Un autentico business che vede l’Italia, e in particolare la Calabria, protagonista assoluta, grazie alla produzione del cedro Diamante (in ebraico Etrog Yanova, dalla città di Genova, attraverso il cui porto in passato questi frutti raggiungevano il resto d’Europa e gli Stati Uniti), che Rabbi Schneer Zalman di Ladi (1745-1812), il fondatore del movimento Chabad, dichiarò essere stato quello usato da Mosè nel deserto la prima volta che la festa di Sukkot fu celebrata.
Tutti gli anni tra luglio e agosto da Israele giungono nella provincia di Cosenza, nei centri di Diamante e Santa Maria del Cedro, numerose delegazioni allo scopo di selezionare i migliori esemplari di questi pregiatissimi frutti, preferiti dagli ebrei più religiosi per la garanzia di non avere mai subito innesti con alberi di limone, grazie alla lunga tradizione di controlli.
Il commercio dei cedri si svolge in buona parte sottobanco e sono moltissimi i rivenditori che li portano in Israele dall’Italia semplicemente chiusi in valigia, per poi smerciarli in nero, come ha raccontato uno di loro, attraverso le pagine del Jerusalem Post qualche giorno fa. Moshe, questo il nome fittizio che gli è stato attribuito, ha aggiunto che per la prima volta, quest’anno aveva deciso di importare regolarmente il carico, ma i suoi etroghìm sono stati irrimediabilmente rovinati dai pesticidi con cui i funzionari del Ministero dell’Agricoltura israeliano li hanno irrorati all’ingresso nel paese, causandogli una perdita di migliaia di dollari.
Proprio per evitare, ciascuno nel nostro piccolo, di buttare via un frutto così pregiato al termine di Sukkot, sono molteplici gli usi suggeriti, dalla marmellata alla scorza candita.
Noi vi proponiamo la ricetta della Torta di Etrog, con l’augurio di proseguire in dolcezza il nuovo anno.

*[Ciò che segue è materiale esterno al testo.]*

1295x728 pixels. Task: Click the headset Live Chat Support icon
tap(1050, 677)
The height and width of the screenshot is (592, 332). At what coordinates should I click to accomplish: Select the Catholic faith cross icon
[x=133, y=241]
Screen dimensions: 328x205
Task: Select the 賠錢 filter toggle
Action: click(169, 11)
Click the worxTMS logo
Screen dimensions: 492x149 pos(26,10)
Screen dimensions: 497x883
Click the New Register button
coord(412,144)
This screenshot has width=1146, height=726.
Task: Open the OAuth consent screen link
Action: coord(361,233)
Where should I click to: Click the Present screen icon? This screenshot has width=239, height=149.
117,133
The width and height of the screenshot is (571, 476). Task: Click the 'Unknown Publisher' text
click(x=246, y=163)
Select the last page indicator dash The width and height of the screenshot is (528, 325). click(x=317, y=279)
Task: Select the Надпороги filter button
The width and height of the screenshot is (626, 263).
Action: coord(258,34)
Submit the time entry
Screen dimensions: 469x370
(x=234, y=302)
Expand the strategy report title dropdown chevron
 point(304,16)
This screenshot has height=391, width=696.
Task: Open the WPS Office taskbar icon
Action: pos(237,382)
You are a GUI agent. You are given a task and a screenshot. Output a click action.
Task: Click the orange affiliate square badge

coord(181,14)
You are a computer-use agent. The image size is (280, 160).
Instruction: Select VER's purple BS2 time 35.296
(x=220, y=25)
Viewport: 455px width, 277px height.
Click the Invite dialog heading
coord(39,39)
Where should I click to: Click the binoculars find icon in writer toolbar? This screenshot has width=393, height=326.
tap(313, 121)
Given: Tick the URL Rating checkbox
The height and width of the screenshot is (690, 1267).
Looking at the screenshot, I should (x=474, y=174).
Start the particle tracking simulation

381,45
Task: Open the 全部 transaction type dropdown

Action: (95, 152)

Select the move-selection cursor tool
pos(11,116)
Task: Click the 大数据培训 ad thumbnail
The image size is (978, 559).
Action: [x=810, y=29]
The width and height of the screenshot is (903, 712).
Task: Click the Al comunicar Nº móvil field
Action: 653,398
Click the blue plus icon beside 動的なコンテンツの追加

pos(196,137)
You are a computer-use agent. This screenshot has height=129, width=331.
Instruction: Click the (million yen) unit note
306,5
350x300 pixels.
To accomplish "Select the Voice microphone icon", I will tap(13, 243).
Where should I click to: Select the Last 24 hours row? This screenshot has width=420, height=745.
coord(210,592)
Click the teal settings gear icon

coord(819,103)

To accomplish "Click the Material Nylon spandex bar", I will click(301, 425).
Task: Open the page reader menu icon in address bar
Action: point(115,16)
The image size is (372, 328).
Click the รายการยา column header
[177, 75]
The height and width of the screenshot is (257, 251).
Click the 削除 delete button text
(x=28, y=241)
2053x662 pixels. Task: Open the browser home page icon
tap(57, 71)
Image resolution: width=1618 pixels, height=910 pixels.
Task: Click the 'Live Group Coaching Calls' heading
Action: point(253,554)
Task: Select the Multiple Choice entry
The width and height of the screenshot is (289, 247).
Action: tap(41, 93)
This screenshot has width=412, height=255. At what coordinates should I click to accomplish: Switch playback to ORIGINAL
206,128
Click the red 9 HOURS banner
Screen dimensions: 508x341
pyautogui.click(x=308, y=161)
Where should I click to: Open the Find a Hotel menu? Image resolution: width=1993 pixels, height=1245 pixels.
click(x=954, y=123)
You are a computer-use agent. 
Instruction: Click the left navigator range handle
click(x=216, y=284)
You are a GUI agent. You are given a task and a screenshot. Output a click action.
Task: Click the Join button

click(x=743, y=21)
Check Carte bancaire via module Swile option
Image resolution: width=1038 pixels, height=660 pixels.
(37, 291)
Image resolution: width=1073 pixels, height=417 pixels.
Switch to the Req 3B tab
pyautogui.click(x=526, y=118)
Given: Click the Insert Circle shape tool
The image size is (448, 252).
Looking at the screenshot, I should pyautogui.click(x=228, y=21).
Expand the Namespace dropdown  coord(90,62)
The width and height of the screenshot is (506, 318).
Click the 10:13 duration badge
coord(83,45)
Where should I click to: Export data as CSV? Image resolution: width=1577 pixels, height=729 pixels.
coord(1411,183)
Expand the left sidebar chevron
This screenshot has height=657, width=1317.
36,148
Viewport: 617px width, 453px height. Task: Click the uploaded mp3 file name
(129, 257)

Ingredienti per l’impasto:
1 etrog
Succo di una limetta
190 g di farina
15 g di lievito per dolci
Un pizzico si sale
60 g di margarina
100 g di zucchero
250 ml di succo d’arancia

Ingredienti per la glassa:
120 g zucchero a velo vanigliato
1 cucchiaio di succo d’arancio
1 cucchiaio di mistura di scorza e succo preparata per l’impasto

Preparazione:
- Preriscaldare il forno a 190°.
- Grattare la scorza dell’etrog e poi spremerlo per ottenere tutto il succo possibile.
Mischiare tutto insieme al succo di limetta e di arancio e mettere da parte un cucchiaio della mistura per la glassa.
- Setacciare la farina e aggiungere il sale e il lievito. Montare insieme zucchero e margarina fino a ottenere un composto spumoso. Aggiungerlo alla farina, insieme con la mistura di succhi e scorza, mescolando bene.
- Aggiungere le uova e mescolare fino ad ottenere un impasto omogeneo da versare in una tortiera a cerchio apribile da 24-26 cm di diametro unta con la margarina e infarinata.
- Fare cuocere per 45 minuti in forno già caldo.
- Per la glassa mescolare lo zucchero, il succo d’arancio e la mistura di scorza e succo fino a miscelarli, e versare il tutto sul dolce caldo.